Sittin’ Pretty (or… I Suck at Design)
For the most part, I’ve always been an ‘if it works’ kinda guy; I never really paid that much attention to how pretty anything I ever made looked.
When I was a kid, my family taught me all the crafty basics… how to knit (and french-knit), to sew, papercraft & papier-maché, to carve wood, to do a whole bunch of that type of thing.

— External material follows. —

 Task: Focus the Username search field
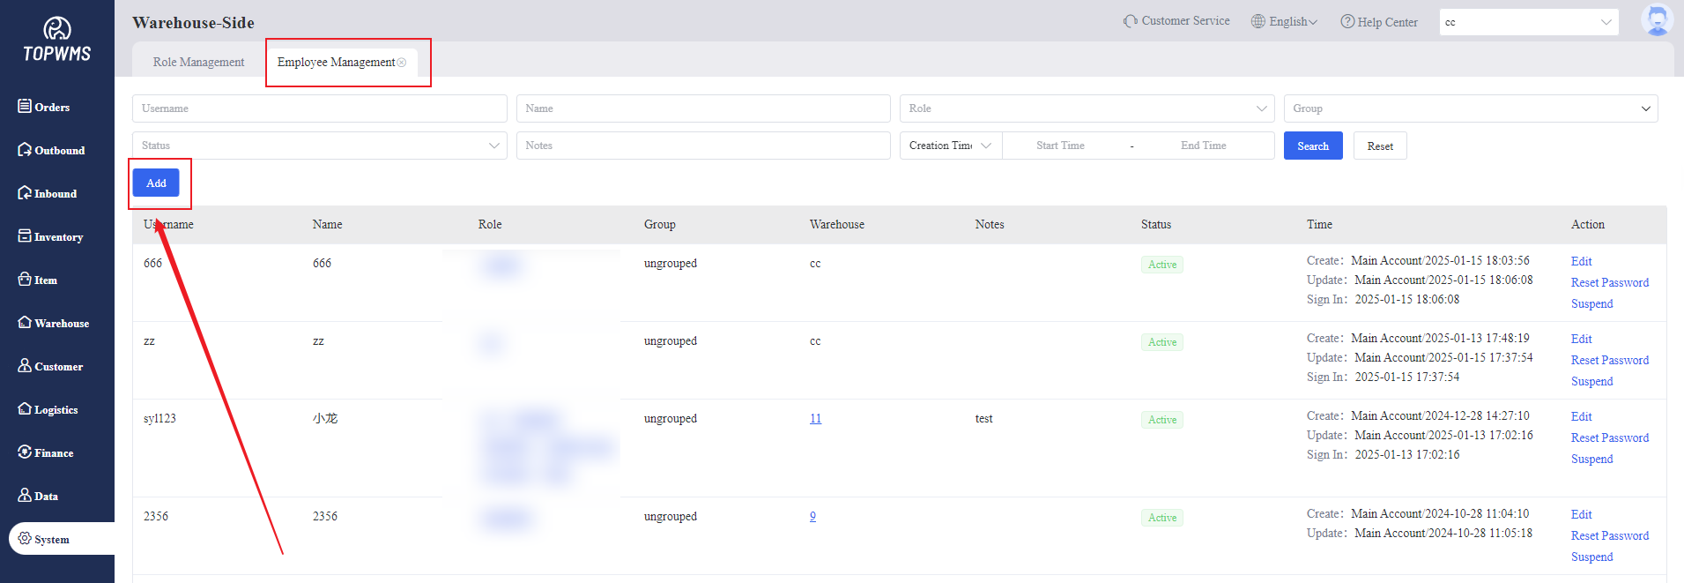click(x=319, y=108)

My LEGO and Meccano builds were more making, from crazy train stations, car ports, models, and other random builds all the way to ‘functioning’ helicopters (they didn’t fly, but everything else worked).
Then later in school I carried that on, At A-level I studied design & technology, and electronics (didn’t score that great, but I enjoyed it). My main hobby then was CB-Radio and I made various bits of gear for that, rig-holders, antenna stands/fixings and did my own repairs (I’m pretty handy with a soldering iron for an amateur).

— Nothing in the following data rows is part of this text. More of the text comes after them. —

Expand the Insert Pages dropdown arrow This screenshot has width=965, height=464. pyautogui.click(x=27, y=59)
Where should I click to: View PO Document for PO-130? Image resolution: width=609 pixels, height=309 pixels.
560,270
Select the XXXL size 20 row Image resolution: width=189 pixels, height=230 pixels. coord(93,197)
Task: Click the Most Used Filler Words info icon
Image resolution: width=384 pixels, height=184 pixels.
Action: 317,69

And of course I’ve programmed since a very young age, from ‘peeking’ and ‘poking’ my way to a BASIC USS Enterprise flying around my C64 blue-screen to puzzles, adventure games, dictionaries and the like. Right through to my university dissertation project (a 3D file management UI) which worked really well, but looked rubbish.
The Revelation
It never really occurred to me that any of these things needed to actually ‘look nice’; if they worked, I was happy. If that meant my CB lived in a grey-metal box or my pencil-case had 2 zips because I sewed the first one to itself, than that was fine :)
Now I’m playing a different game of it. I’ve been building picWorkflow for almost a year now (and picNiche for just over 3) and I have been getting the same comment, more-or-less, for much of that time: “It works fine, but it looks so [bland/plain/boring/crap/etc]”. Well, I’m trying something new and spending some time making it look great.
I’ve already improved on my initial picNiche design by trading my professional coding skills with a professional designer for a nice logo and basic site layout which has me going in the right direction, and there’s a whole bunch of new design elements coming soon (planned by the end of august) in the site to start bringing it upto the expectations people have of the modern web.
The weird thing is, that after weeks or even months of focussing more on the ‘looks’ I’m finally starting to understand… Things that ‘look better’ may not actually ‘work better’, but it’s much easier to get others to try out the working parts if it really looks like it will work when they try it.